December 7, 2012 at 8:10 pm
The article does not “completely refute” my point. Hardly. It merely claims that the religious references in the Declaration have a particularly Christian meaning. I acknowledged in my comment that those references are susceptible of such a meaning, and noted (as have many scholars and students of history) that they also are susceptible of meanings at odds with the Christian idea of God. Indeed, many have observed that the drafters wisely chose language susceptible of multiple meanings in order to garner political support from as much of a populace with varying views as possible. In any event, the article does not even address my central point–which is that the Declaration, regardless of how the religious references are interpreted, did not and could not limit or define the government later established in the Constitution. About that, the article says nothing.

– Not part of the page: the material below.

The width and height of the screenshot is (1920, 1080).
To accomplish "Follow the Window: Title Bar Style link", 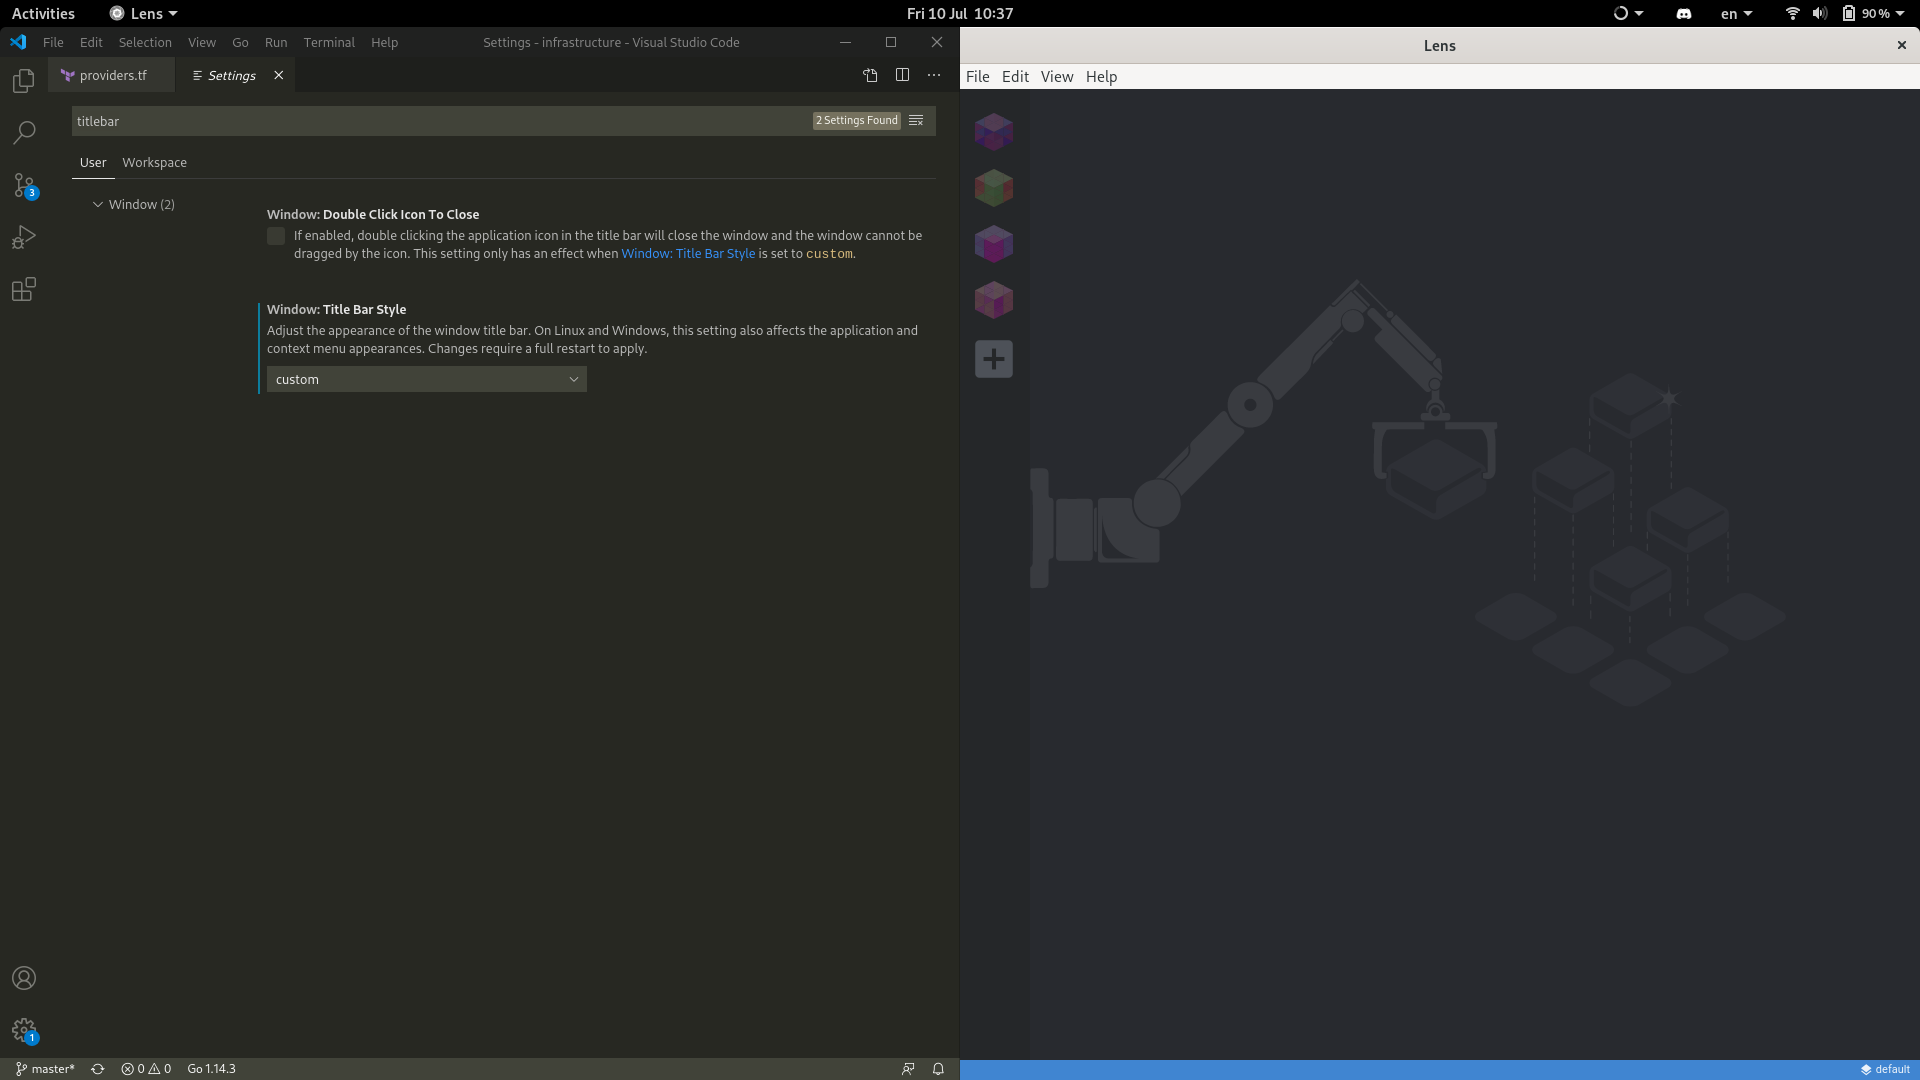I will pyautogui.click(x=688, y=253).
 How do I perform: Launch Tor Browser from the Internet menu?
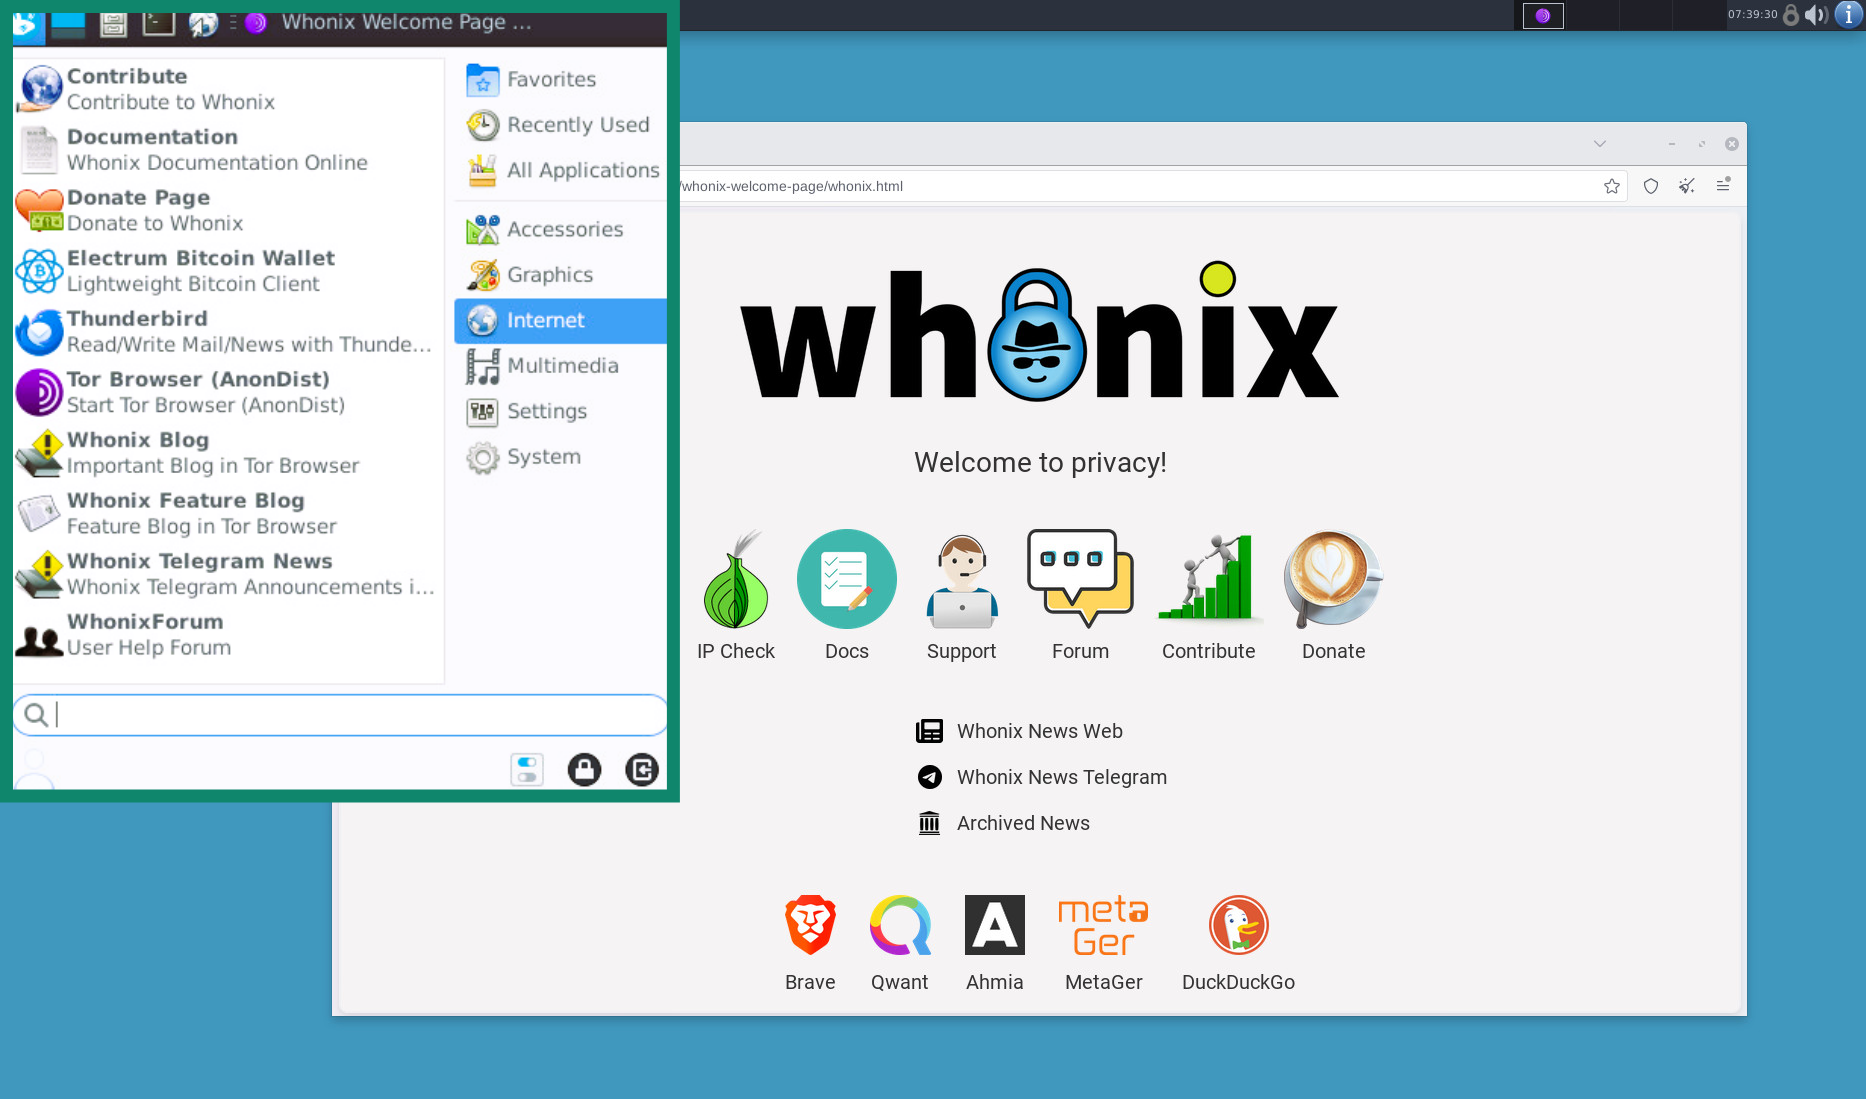click(x=197, y=391)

Even the narrow claims made by the article are dubious, since the article largely parrots the widely discredited “work” of David Barton and William Federer. The article’s claims with respect to Blackstone and its interpretation of Lutz’s study, for instance, are fundamentally flawed. Chris Rodda, Liars for Jesus: The Religious Right’s Alternate Version of American History (2006) 461-496 (available free on line http://www.liarsforjesus.com/); http://candst.tripod.com/tnppage/arg9.htm; http://uncommonliberty.blogspot.com/2008/07/how-much-did-founders-quote-bible.html Illustrative of the shallowness of the article’s author’s knowledge of history is that she offers as genuine a notoriously fake quotation attributed to Patrick Henry. See https://fakehistory.wordpress.com/2009/06/14/fake-quotations-patrick-henry-on-religionists/ or http://www.religioustolerance.org/badquotes.htm No serious student of our history would pass that old joke off as genuine, but a disciple of Barton, Federer, and their ilk might.
December 8, 2012 at 1:41 am
dougindeap,
Wrong. It documents that the Declaration phrases in question derived from the previous uniquely Christian and massively-contemporaneously cited Blackstone volumes which were the standard that any legal mind was familiar with.

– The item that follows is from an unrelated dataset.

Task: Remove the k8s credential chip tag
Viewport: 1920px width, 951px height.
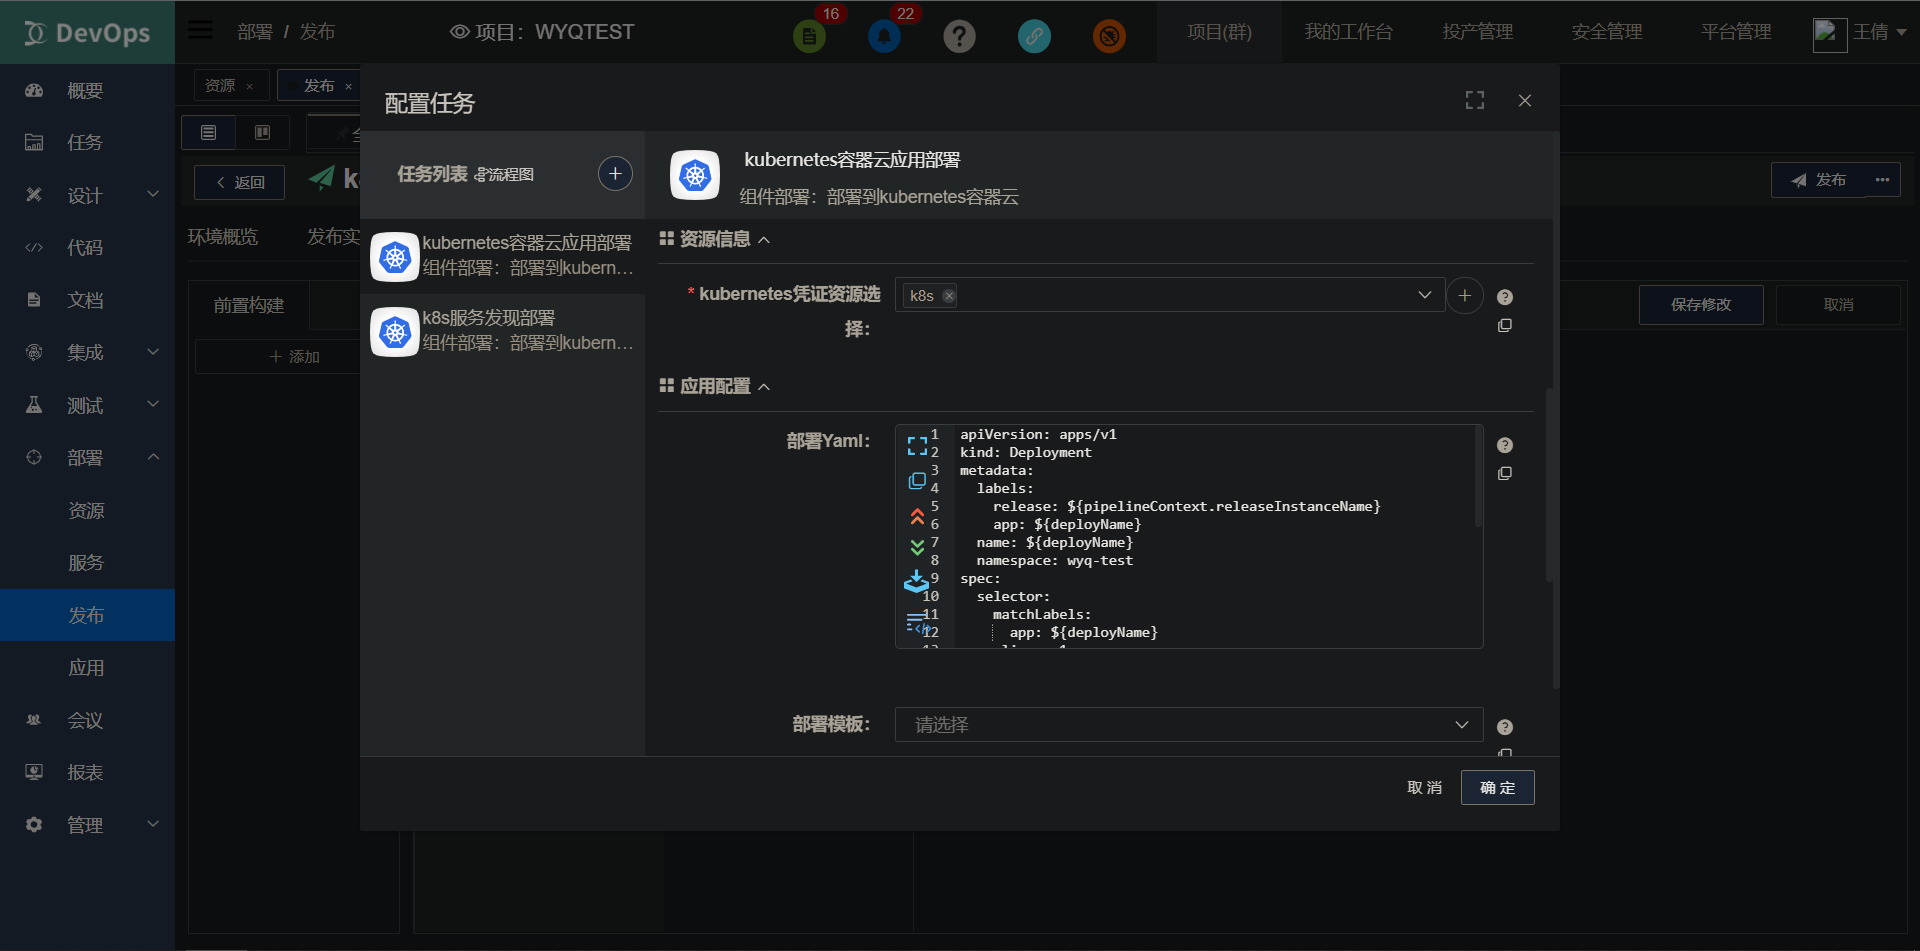Action: (948, 295)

To use your own words, the historical progression went from: 1) Blackstone’s “particularly Christian meaning” which was well-known to the founding fathers to 2) the same phraseology being used in the Declaration of Independence. When the founding fathers used the Blackstone words, they intended the Blackstone meaning.
If the founding fathers cited phrases obviously similar to Blackstone and failed to explain how they did NOT intend to convey the Blackstone Christian meaning, they would have been seriously remiss not to point that out. Because everyone was reading Blackstone when the Declaration was written. Therefore the founders cited Blackstone because they believed as Blackstone believed. Because had they cited Blackstone and intended to disagree with him, they would obviously have noted that in their argument.
You’re pretty amazing in your hypocrisy: you decry Barton as “discredited” and biased and then cite a book to prove your case with “Liars for Jesus” in the title. No bias in that author, I’m sure.
Let me provide an example of David Barton right from the article:
David Barton:
Oh, yeah, what a dishonest historiographer Barton is! The guy cites a major academic study and actually directly quotes their conclusion as the basis for his fundamental point. The founding fathers were inspired by Blackstone, an uberuberChristian legal scholar. Fact.
That is all your hated bogeyman Barton needs to utterly and completely refute you that the founding fathers didn’t cite Blackstone or that they did but didn’t really mean what Blackstone meant but rather the exact opposite. Bullcrap.
Oh, yeah. Blackstone was the SECOND most guy the founding fathers quoted. Hey, dougindeep, meet the MOST QUOTED guy – Baron Charles de Montesquieu. And note that Montesquieu entirely agreed with Blackstone (and me) on the matter of religion and government as this site very clearly documents.
I think I’ve wasted enough time with you. I’ve just got better things to do than to respond to your continual quibblings. Whatever your point was, if you haven’t made it by now, I’m through waiting anyway.